Improved Batteries in the Human Body

by Michael D’Agati

human-batteries

Figure 1. Batteries in your body might be the future norm.

 

The field of bioelectronics, which produces implantable devices for sensing and therapeutics, has recently become a popular field. There is high promise in the collaboration between biology and electronics, but in order for these new innovations to work, a power source, such as implantable batteries, must be present to supply the energy needed. Currently, implantable batteries require bulky metal cases to keep the battery’s toxic electrolytes and immunogenic active materials from leaking inside the human body.

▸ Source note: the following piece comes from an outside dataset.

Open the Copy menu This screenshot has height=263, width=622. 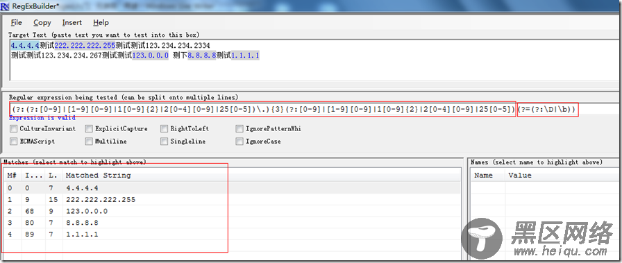pos(42,23)
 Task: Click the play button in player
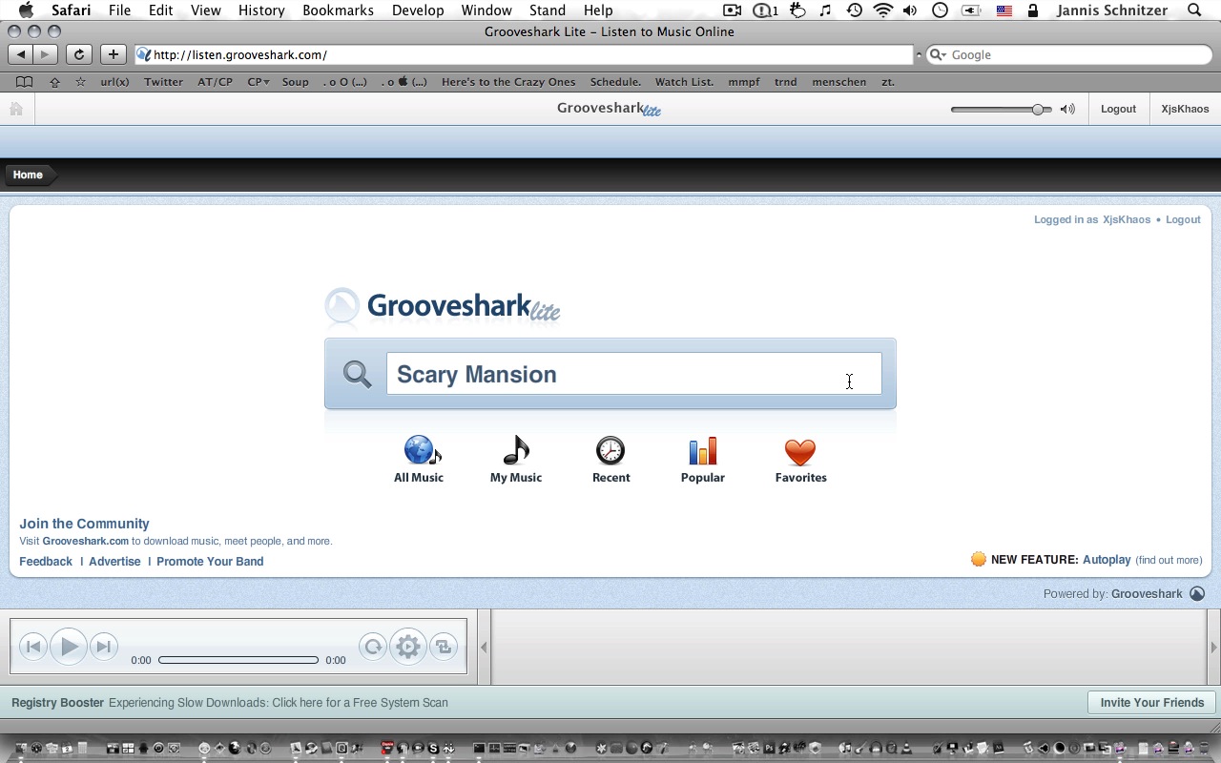point(69,647)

To fix the toxicity and size issues, Dr. Craig Milroy and Dr. Arumugam Manthiram from the University of Texas at Austin have developed a fabrication method exclusively using endogenous biomolecules. Endogenous biomolecules are molecules that originate from within an organism, tissue, or cell. The endogenous biomolecules allow the implantable battery to be fully biocompatible, since they are similar to molecules that already exist or are produced by the human body. These biomolecules were created using a one-step combination of dopamine (DA) to hyaluronic acid (HA). This composite still allows the battery to perform well with long-term electroactivity for 400 cycles, meaning that the endogenous biomolecules are able to still exhibit electrical activity even after 400 cycles of charging and discharging the device. The biomolecule’s p(DAHA) biopolymer also exhibits stability and high pseudocapacitance, or electrochemical storage. These attributes show promise for the usage of endogenous biomolecules in a bioelectronic energy storage device, such as a supercapacitor or an implantable biobattery.

The ability to create biocompatible batteries and other implantable energy storage devices is encouraging for the future of not only energy storage devices themselves, but also new implantable medical technologies for the future. By advancing the characteristics of energy storage devices, other innovations in many medical applications can advance as well. An example of this is implantable sensors, which could now have a battery that could supply the power needed from directly inside the body.

 

References:  

  1. C.A. Milroy, A. Manthiram, Bioelectronic energy storage: a pseudocapacitive hydrogel composed of endogenous biomolecules. ACS Energy Letters 1, 672-677(2016). doi: 10.1021/acsenergylett.6b00334.